The five thousand candle-power electric light, with a Mangin reflector, spread the rays out fanlike, and illuminated the canal and vicinity for half a mile ahead and several hundred feet wide, so that the smallest thing on the land or in the water could be seen. The electric rays illuminated the water so that the white-painted buoys, of which you could often see three or four at a time, seemed to be lighted from the inside, as if made of translucent golden porcelain, and suspended in mid-air. The white sand on the banks of the canal might be readily mistaken for snow, and was in one place piled up fifty feet high, for a long distance, and the general effect was singularly weird, as the great steamer moved majestically on. When we reached the small Bitter Water Lake, the buoys were on stands fifteen feet high, out of water, looking as if they were made of silver, the pear-shaped domes like illuminated mosques. Once where there was an opening in the sand-bank, the light illuminated a hill some distance off, and it seemed as if I were looking upon a great city, with its mosques, minarets, churches, and buildings all being destroyed by fire. Several times, when approaching huge dredging machines, the electric light seemed to transform them into beautiful flower boats on which fairies might be dancing. As we entered the large Bitter Lake, the electric lights were put out and the vessel guided by a pilot increased her speed.
The tide rises seven feet at Suez, and forces the water up the canal to the Bitter Lakes, which operate like a safety valve, distributing the water and returning it when the tide recedes.

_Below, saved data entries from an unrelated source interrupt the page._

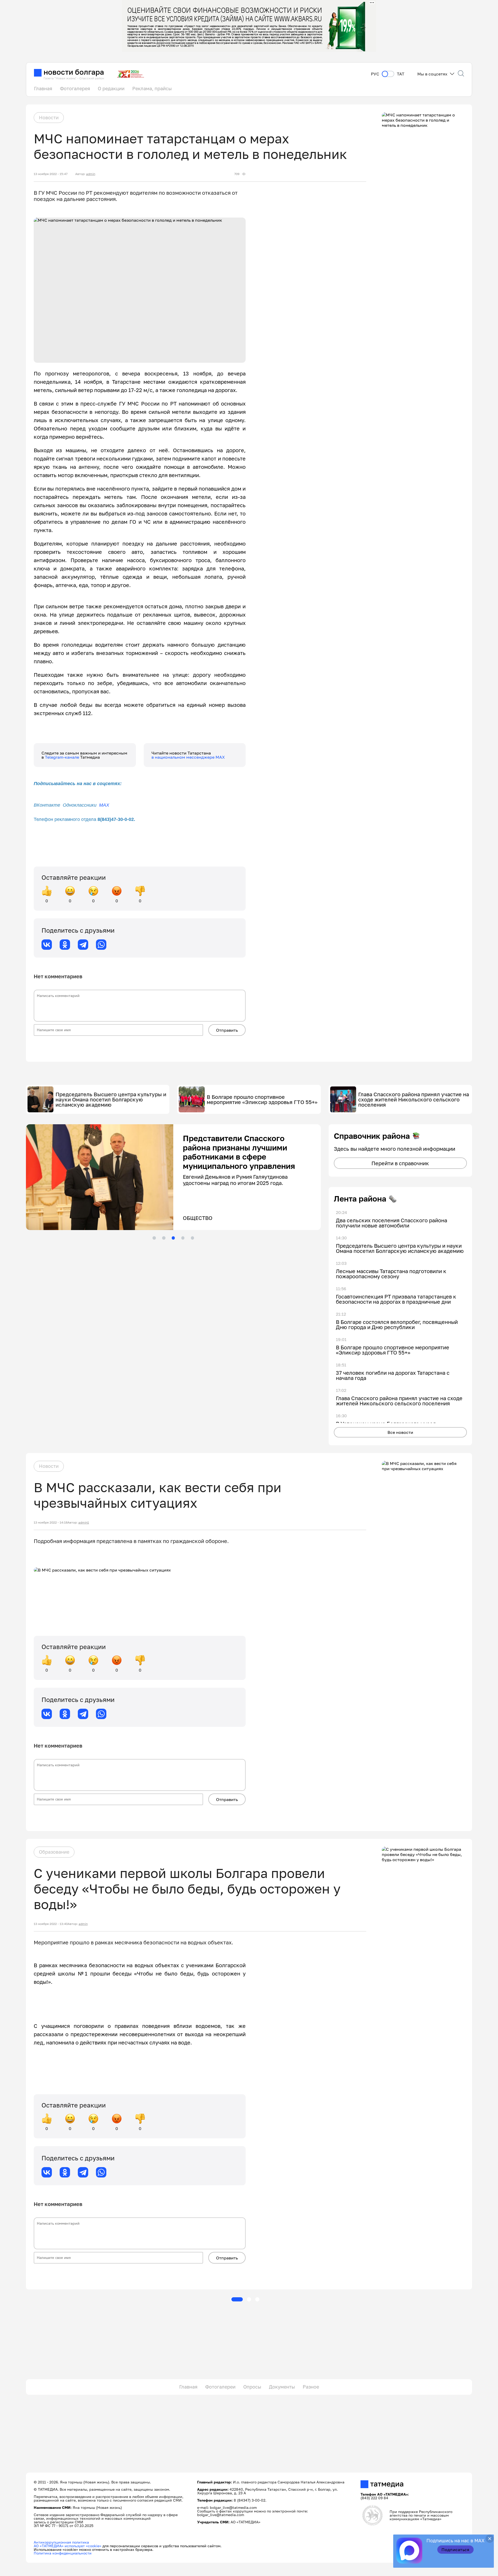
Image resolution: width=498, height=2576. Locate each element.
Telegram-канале (62, 757)
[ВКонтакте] (47, 944)
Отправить (227, 1030)
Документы (282, 2387)
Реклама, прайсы (152, 88)
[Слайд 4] (182, 1237)
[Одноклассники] (65, 944)
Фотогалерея (75, 88)
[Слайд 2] (163, 1237)
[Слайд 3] (173, 1237)
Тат (400, 74)
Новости (49, 117)
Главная (43, 88)
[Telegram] (83, 944)
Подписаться (455, 2549)
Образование (54, 1852)
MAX (104, 805)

The Mediterranean being a tideless sea, the water runs naturally through the canal to the Bitter Lakes. Most of the commerce of the East passes through the canal, instead of around the Cape of Good Hope, as formerly. In 1887 there passed through the canal 3,137 vessels, of which 2,330 were British, and only three American. I know of no greater illustration of the fallibility of human judgment than that the English opposed the building of this canal. Lord Palmerston said it could not be built, and if done, would never pay, or be any good to commerce; and now seventy-five per cent. of the tonnage passing through it is British, and it is of immense importance to them, both politically and in a business way. But for the persistent energy of M. de Lesseps, it is safe to say the canal would not have been built for many years, if ever.
The average passages through the canal from the Mediterranean to the Red Sea have been eighteen hours, Captain Loggin having made the shortest in fifteen hours; but when the enlargement is completed, so that vessels may make an uninterrupted passage each way, the time may be reduced to twelve hours. The stock of the company has paid as high as twenty-one per cent., and I was informed that our steamer, the _Khedive_, had several hundred cases of silk on board, and that she would pay about seven thousand dollars transit charges. Every steamer passing through the canal now makes use of the electric light; those not having a dynamo on board hire one at Port Said in Suez for ten pounds sterling per trip, including two men to run it.